### ASSIGNMENT A
From the article on primary care and infectious diseases, return the passage starting at "The source stated" and ending at "in rural areas.".
### ASSIGNMENT B
Please list every organization or publication named in the article on primary care and infectious diseases.

### DOCUMENT TEXT
##########
A recent American College of Physicians meeting highlighted the increasing pressure on primary care physicians to treat complex infectious diseases, such as hepatitis C.
During the conference, Norah Terrault, M.D., noted that hepatitis C has led to more deaths than HIV in the past several years, and that many people currently living with the condition aren't aware of their status, according to American Medical News.
The ACP sessions reflected trends in the medical field and sought to inform doctors on how to better their practices. One such trend was the prevalence of hepatitis C and other communicable diseases, as well as the changing role of care providers in these areas of public health.
The source stated that there has been an increase in the treatment of patients with infectious diseases by primary care doctors, due in part to a lack of specialists. This reduces the amount of time that physicians have for office visits and training in specific areas of treatment. The shortage of specialists is particularly prevalent in rural areas.
Too few ID specialists
In a question-and-answer session with Healio, Infectious Disease News editorial board member Michael Tapper, M.D., noted that the shortage of specialists is due in part to the lack of medical school graduates who choose to specialize in internal medicine and pediatrics, which is necessary to do before specializing in infectious diseases. There is also an increasing need for careers with more predictable hours than this particular subspecialty, he said.
One initiative for improving primary care doctors' ability to treat infectious diseases in the face of a specialist shortage is to utilize online STD testing clinics. This allows individuals living in areas where there are few specialists to quickly obtain a diagnosis, so they can be aware of their condition before seeking further treatment.
##########
Stored data entries:
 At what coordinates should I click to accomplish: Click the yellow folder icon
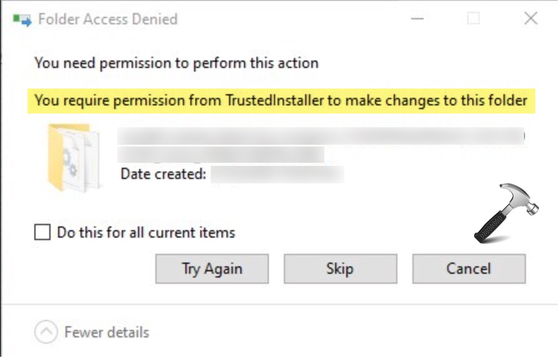coord(74,156)
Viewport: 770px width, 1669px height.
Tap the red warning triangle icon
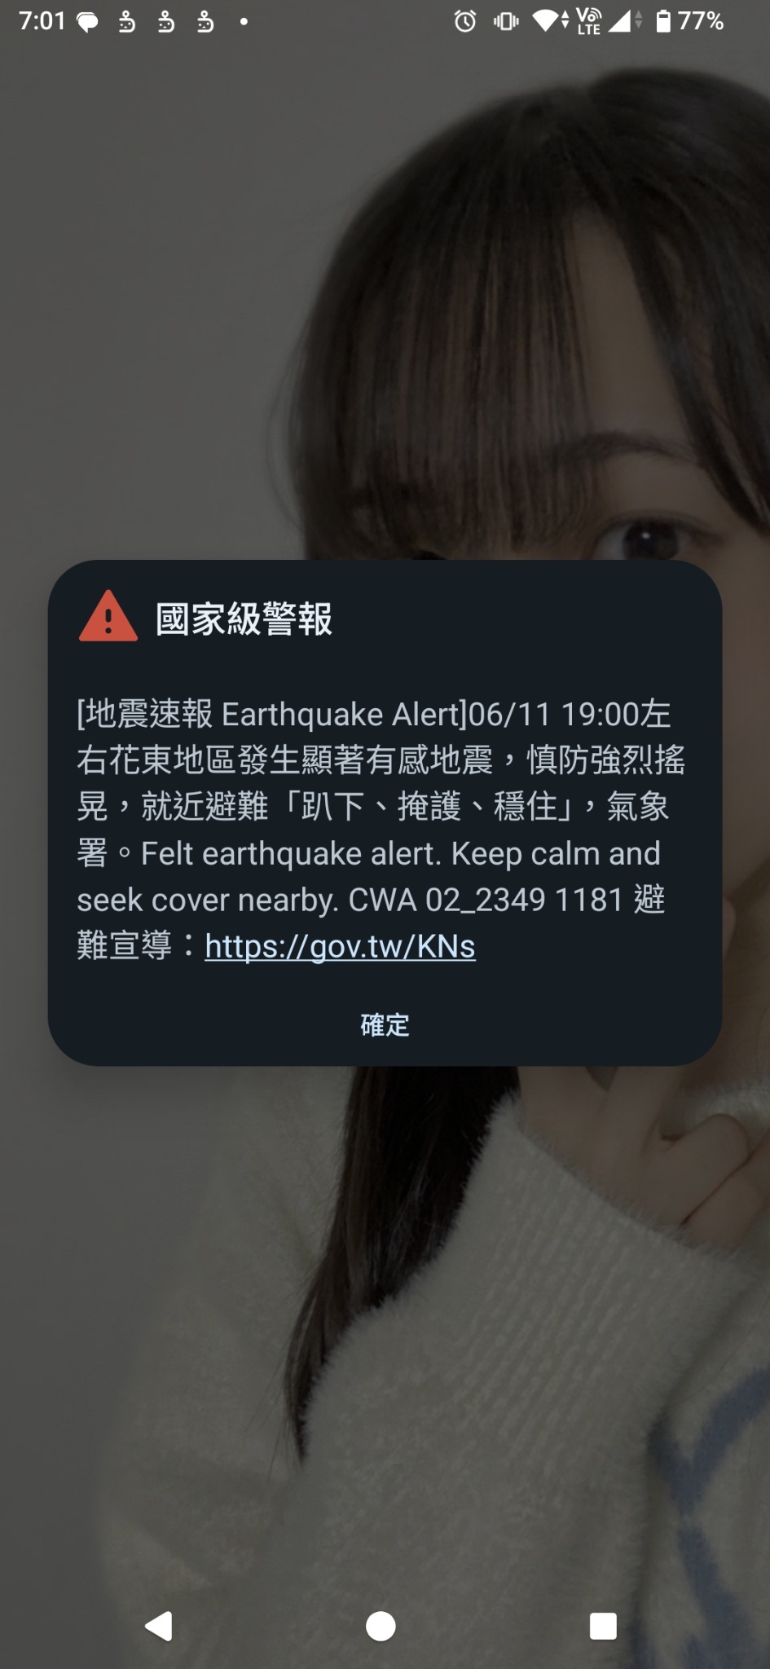pyautogui.click(x=108, y=617)
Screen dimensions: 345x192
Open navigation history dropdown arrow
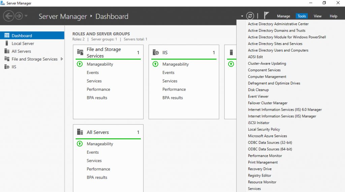[x=26, y=16]
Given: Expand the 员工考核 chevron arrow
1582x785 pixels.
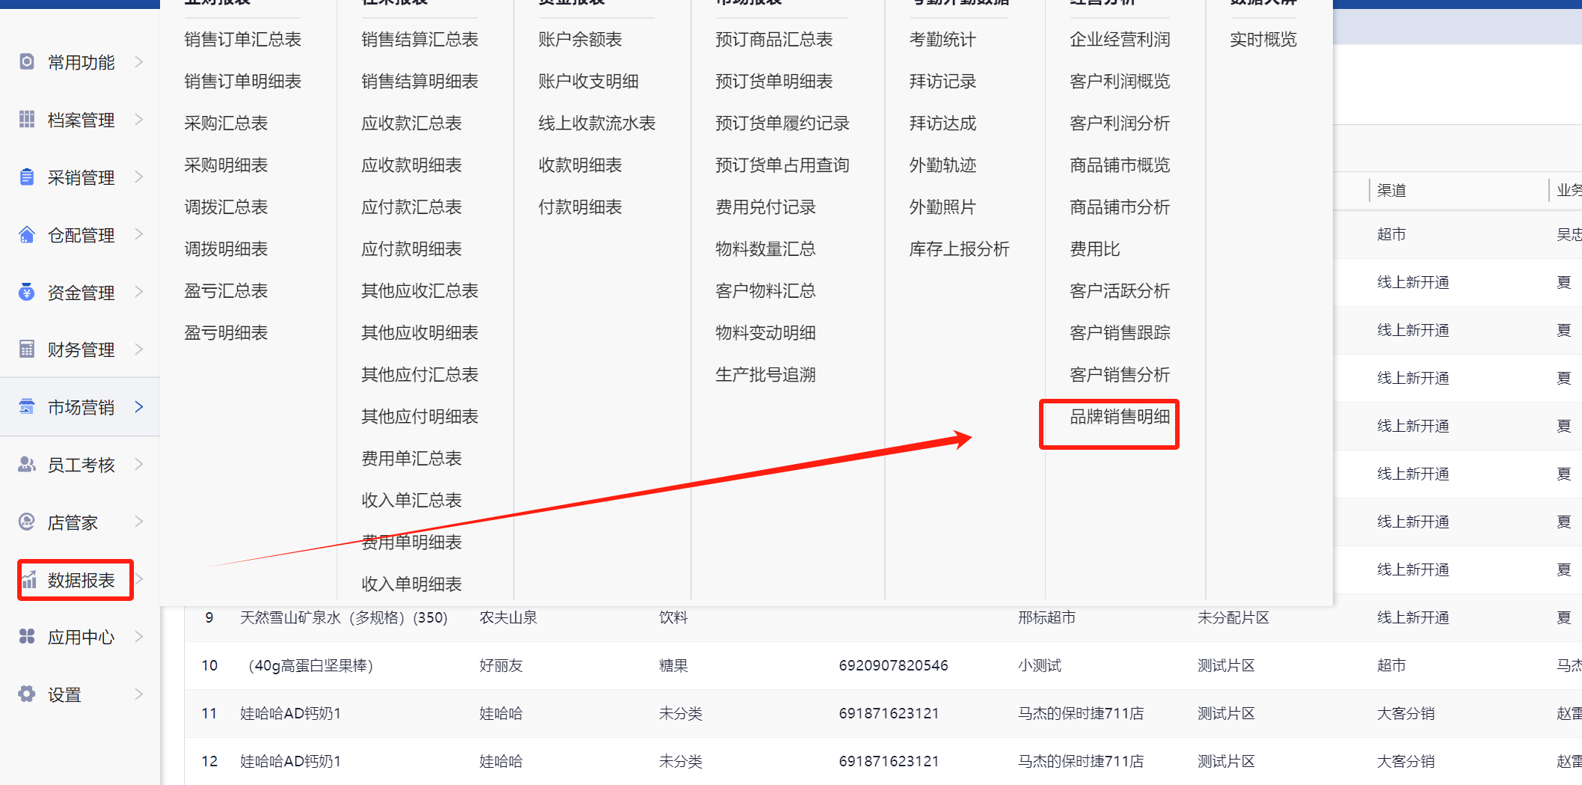Looking at the screenshot, I should pos(139,465).
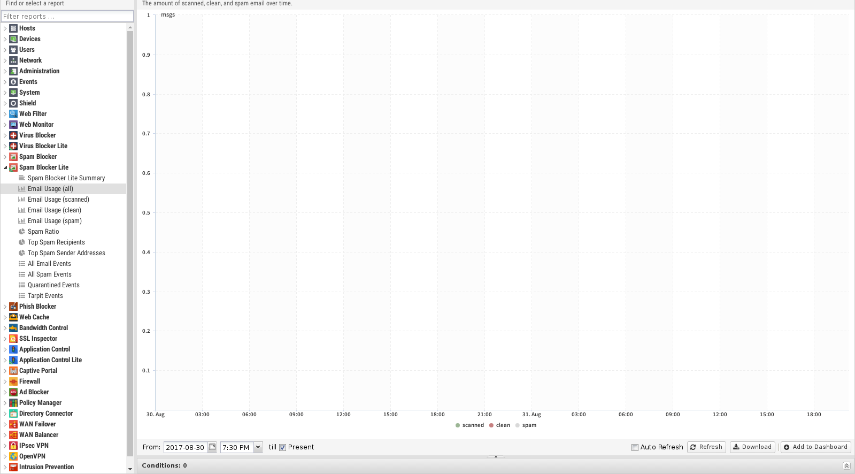Click the Add to Dashboard button
This screenshot has height=474, width=855.
(x=815, y=447)
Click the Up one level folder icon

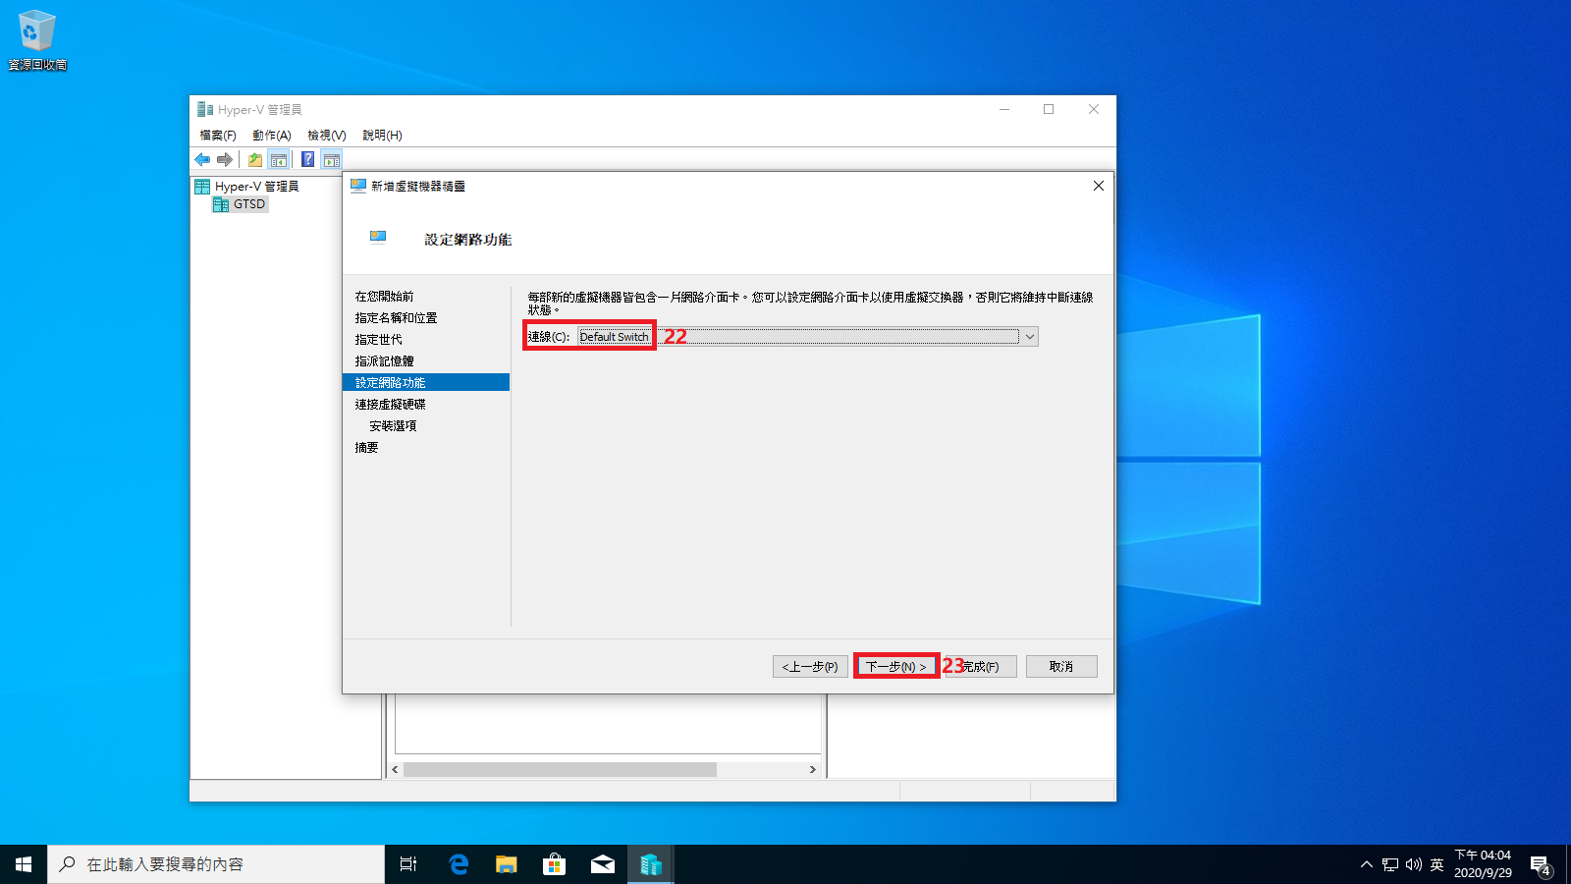255,159
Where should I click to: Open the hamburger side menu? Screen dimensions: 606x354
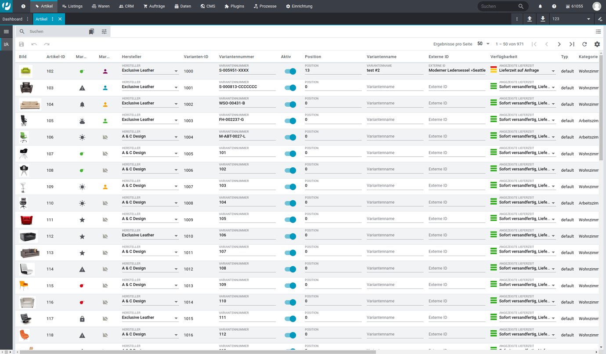(6, 32)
##########
### ANSWER BOX A
The source stated that there has been an increase in the treatment of patients with infectious diseases by primary care doctors, due in part to a lack of specialists. This reduces the amount of time that physicians have for office visits and training in specific areas of treatment. The shortage of specialists is particularly prevalent in rural areas.

### ANSWER BOX B
American College of Physicians (ACP)
American Medical News
Healio
Infectious Disease News